Exercise materials: Begin

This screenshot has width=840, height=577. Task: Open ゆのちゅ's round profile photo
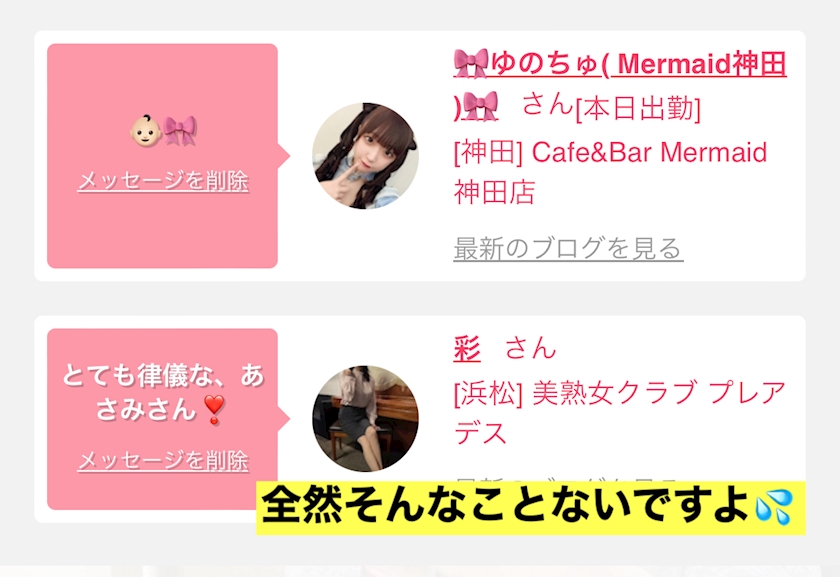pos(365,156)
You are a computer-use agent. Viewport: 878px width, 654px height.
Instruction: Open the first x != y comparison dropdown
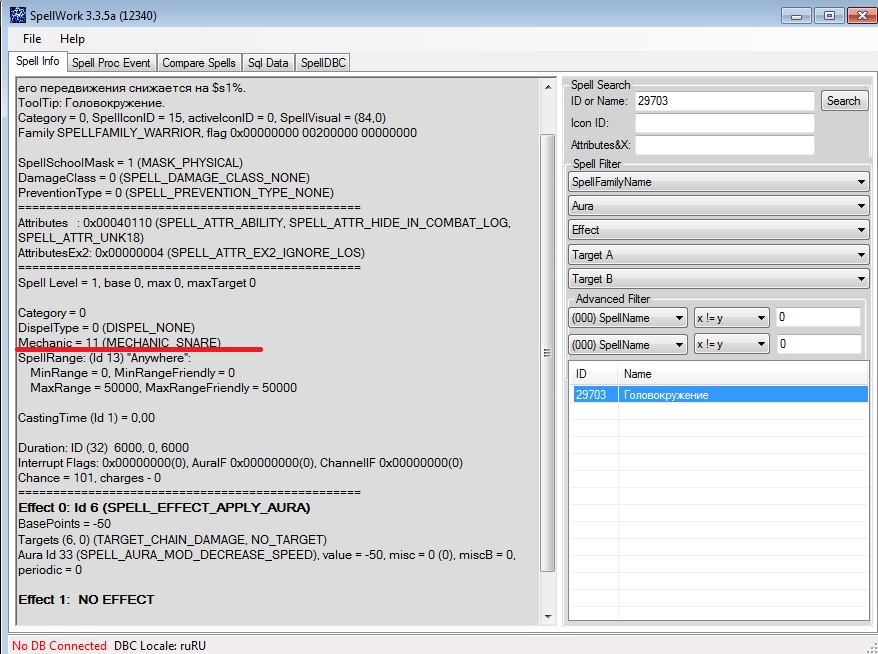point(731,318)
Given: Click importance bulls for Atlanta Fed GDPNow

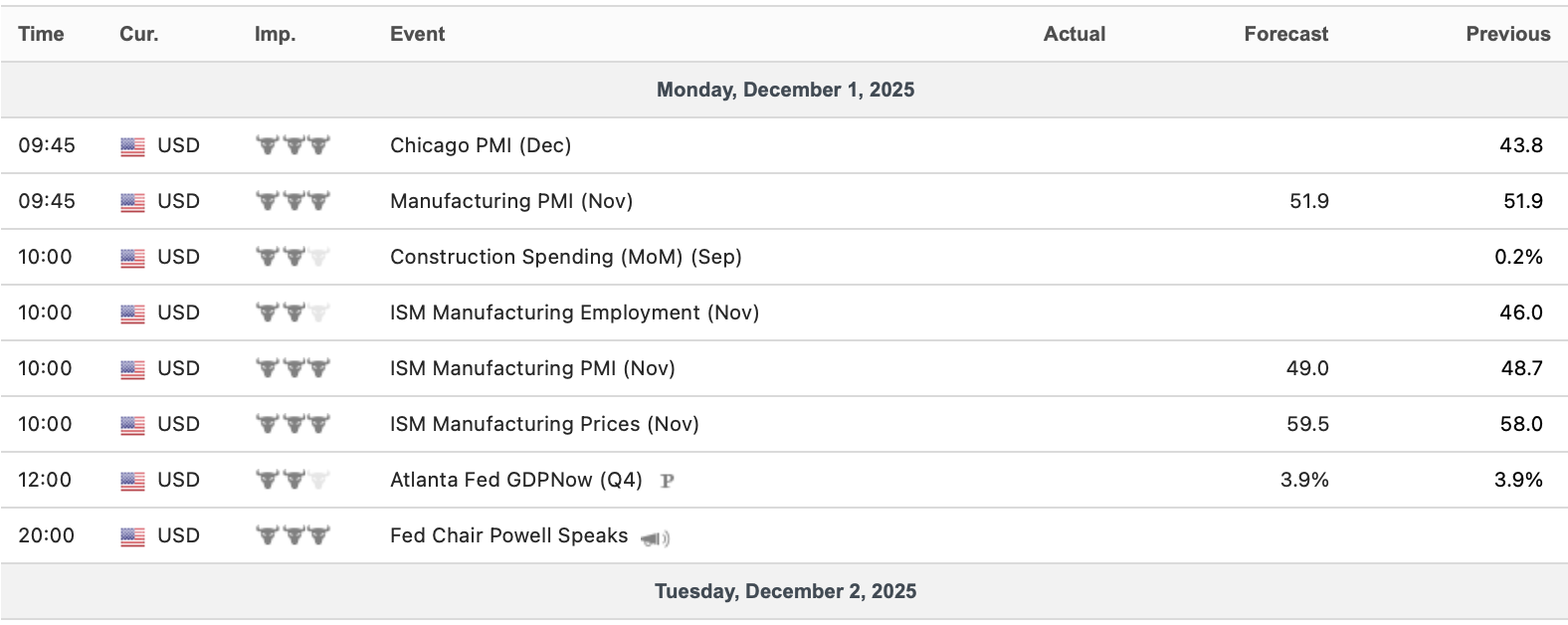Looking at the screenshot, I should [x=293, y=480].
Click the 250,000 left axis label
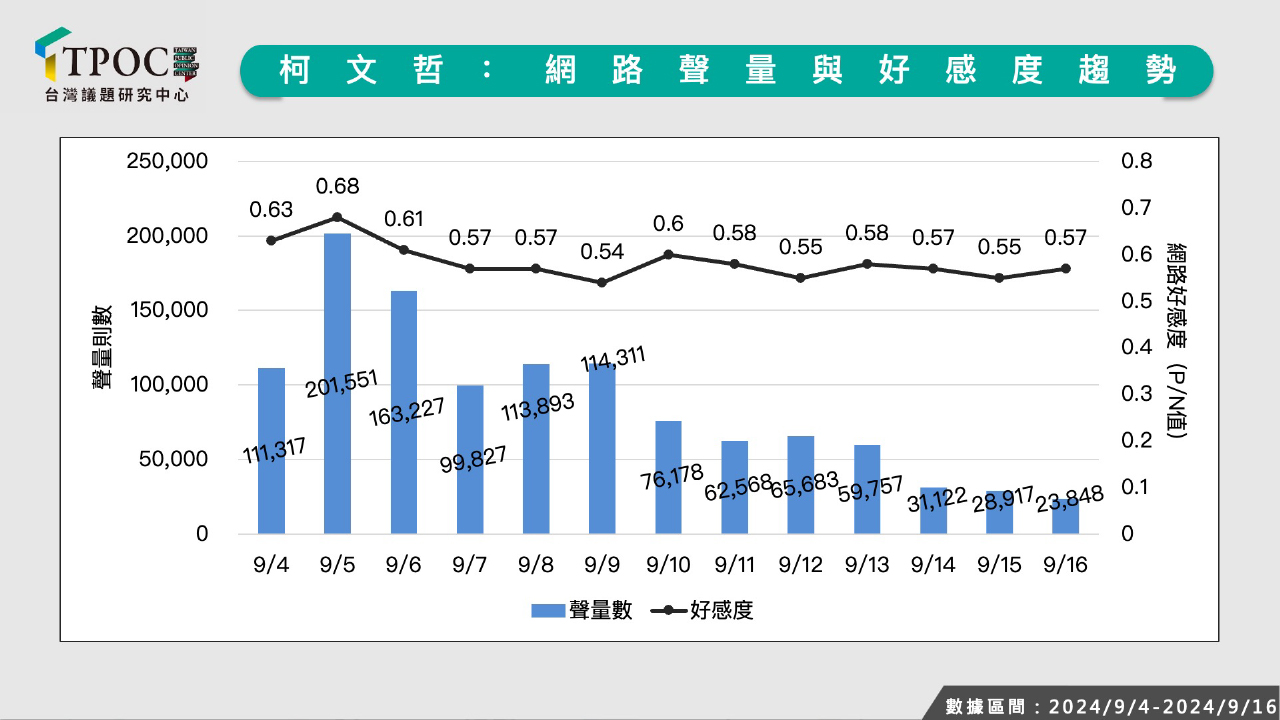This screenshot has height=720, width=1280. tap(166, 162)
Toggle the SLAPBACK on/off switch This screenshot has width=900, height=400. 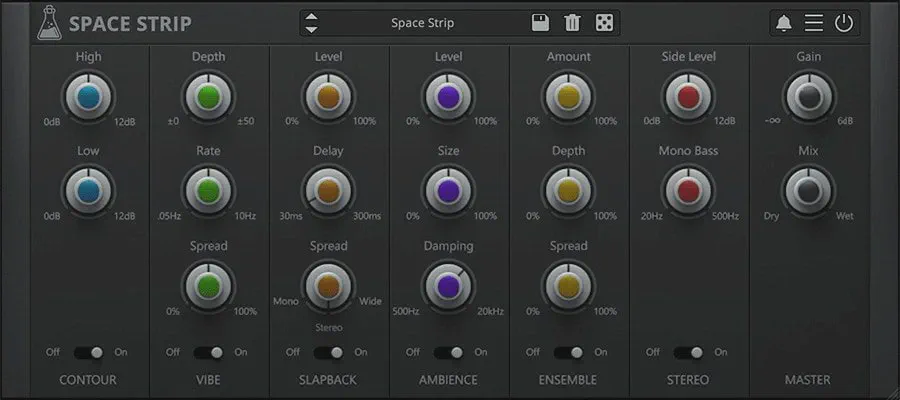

Exercise materials: End

→ Task prompt
Without changing a word, transcribe all of the data and omit its images.

→ Response box
This screenshot has width=840, height=577. Task: Open ゆのちゅ's round profile photo
pos(365,156)
You are a computer-use agent. Viewport: 878px width, 654px height.
Instruction: Open the first x != y comparison dropdown
point(731,318)
Given: Click importance bulls for Atlanta Fed GDPNow

Looking at the screenshot, I should [x=293, y=480].
Click the 250,000 left axis label
This screenshot has height=720, width=1280. tap(166, 162)
Toggle the SLAPBACK on/off switch This screenshot has width=900, height=400. 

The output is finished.